C-ROADS is a “decision-maker-oriented” simulation that provides information on how greenhouse gas emission reductions will affect the global climate climate, according to the C-ROADS web site. The model allows users to calculate potential climate changes, including variations in atmospheric greenhouse gas concentrations, global surface temperature and sea levels.
Although climate models have been available for some time, C-ROADS changed the nature of negotiations at COP15, because C-ROADS made it possible to perform climate analyses quickly enough to provide immediate feedback to negotiators, according to Sterman.
“C-ROADS is closing a big feedback loop between people’s actions and their consequences,” Jones said in an interview with The Dartmouth.
According to Sterman, the advantage of C-ROADS lies in both its scientific reliability and its simple user interface.
“C-ROADS is both grounded in and consistent with the best available climate science, as well as transparent, fast and easy to use,” he added.
Seven members of the C-ROADS team attended COP15. Jones and Sawin were present for the entire duration of the talks, according to Sawin.
C-ROADS was more successful in Copenhagen than the team had anticipated, Sawin said. The group’s web site, ClimateInteractive.org, received approximately 300,000 hits during the conference. The team’s data was also published in major media outlets including the International Herald Tribune.
Prominent political leaders, including U.S. Special Envoy for Climate Change Todd Stern ’73 and Sen. John Kerry D-Mass., have also recognized the advantages of using C-ROADS, according to Sterman.
“[Kerry] has taken a keen interest in C-ROADS and is a very strong advocate of its use,” Sterman said.
Currently, only the United States and China are officially using C-ROADS, but other countries have approached the developers and are considering the possibility of using the simulator, according to Jones.
“C-ROADS is a tool for supporting joint conversation,” Sawin said. “We can see the possibility of greater cooperation.”

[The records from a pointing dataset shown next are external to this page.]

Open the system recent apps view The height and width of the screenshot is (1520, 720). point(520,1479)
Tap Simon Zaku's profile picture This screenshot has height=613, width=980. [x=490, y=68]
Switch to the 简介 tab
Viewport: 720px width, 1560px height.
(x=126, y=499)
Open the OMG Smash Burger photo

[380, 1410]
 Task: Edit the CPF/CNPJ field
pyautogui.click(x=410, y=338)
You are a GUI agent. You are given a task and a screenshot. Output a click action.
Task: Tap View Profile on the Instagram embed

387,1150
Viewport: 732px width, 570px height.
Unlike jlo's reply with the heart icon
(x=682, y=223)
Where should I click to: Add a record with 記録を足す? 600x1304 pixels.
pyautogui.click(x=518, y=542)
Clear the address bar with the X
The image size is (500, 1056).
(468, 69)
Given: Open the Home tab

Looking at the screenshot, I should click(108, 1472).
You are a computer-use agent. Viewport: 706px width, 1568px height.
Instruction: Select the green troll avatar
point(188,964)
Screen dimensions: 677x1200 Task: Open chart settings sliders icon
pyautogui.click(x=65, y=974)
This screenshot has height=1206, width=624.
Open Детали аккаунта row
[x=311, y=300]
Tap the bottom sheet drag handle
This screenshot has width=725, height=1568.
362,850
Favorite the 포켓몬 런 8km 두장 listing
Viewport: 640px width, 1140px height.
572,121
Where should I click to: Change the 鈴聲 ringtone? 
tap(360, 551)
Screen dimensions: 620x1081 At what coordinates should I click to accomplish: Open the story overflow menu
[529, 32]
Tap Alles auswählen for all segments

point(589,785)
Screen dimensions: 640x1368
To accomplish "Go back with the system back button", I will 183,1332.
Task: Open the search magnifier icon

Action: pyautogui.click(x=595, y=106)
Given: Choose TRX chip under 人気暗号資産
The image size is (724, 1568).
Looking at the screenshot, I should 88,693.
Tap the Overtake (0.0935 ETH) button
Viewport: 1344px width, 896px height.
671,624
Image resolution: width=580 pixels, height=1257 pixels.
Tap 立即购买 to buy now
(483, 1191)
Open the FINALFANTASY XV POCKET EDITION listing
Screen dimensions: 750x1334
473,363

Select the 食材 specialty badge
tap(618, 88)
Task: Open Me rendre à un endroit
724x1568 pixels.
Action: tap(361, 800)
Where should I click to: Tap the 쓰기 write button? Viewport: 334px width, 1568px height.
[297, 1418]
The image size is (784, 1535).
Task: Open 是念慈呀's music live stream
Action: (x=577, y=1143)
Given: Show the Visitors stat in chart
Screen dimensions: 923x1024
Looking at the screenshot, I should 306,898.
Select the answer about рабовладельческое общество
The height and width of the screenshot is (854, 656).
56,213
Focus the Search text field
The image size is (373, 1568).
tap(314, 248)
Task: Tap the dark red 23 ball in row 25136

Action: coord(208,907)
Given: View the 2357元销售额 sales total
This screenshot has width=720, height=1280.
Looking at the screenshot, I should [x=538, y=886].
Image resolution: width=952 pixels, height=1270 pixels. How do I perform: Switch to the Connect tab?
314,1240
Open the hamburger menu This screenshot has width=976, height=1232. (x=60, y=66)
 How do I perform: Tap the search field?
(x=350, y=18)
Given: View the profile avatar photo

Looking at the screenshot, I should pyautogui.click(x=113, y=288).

The developers are now adapting the program to provide decision makers with more information about climate impact, including its effects on biodiversity, soil respiration, permafrost exposure and agricultural conditions.
Jones and Sawin are meeting with top climate advisors from China’s National Development and Reform Commission this week to develop a version of C-ROADS for the Chinese.
“We want to empower not just the U.S. State Department, but other equivalents of the State Department around the world to do this kind of analysis themselves,” Sawin said.
C-ROADS was originally based on Fiddaman’s doctoral dissertation at MIT. Later, in collaboration with the Sustainability Institute, the model gained momentum as developers realized there was an “appetite” for the technology, Fiddaman said in an interview with The Dartmouth.
All the alumni involved in C-ROADS trace their initial interest in sustainability to the influence of late environmental studies professor Donella Meadows.
“Dana Meadows taught us to make simulations relevant to decision making,” Jones said.
Although simulations provide political leaders with valuable information, they still have to gain public support to make progress in combating climate change, Fiddaman said.
“President Obama wasn’t able to promise more than he thinks the Senate can deliver, and the Senate can’t go further than what they think the voters will support,” Sawin said.
The C-ROADS team has created several versions of the program to increase its usage. C-ROADS “Common Platform,” a version that can run on a laptop, was designed for use by climate analysts during COP15 negotiations, Sawin said. Additionally, C-LEARN — simplified version of the program — is available to the public online through ClimateInteractive.org.
Sawin added that the team aims to expand access to the simulation model to members of civil society, not just political leaders.
“The real challenge is getting these concepts understood by members of the business community, educational world and the public at large,” Sterman said.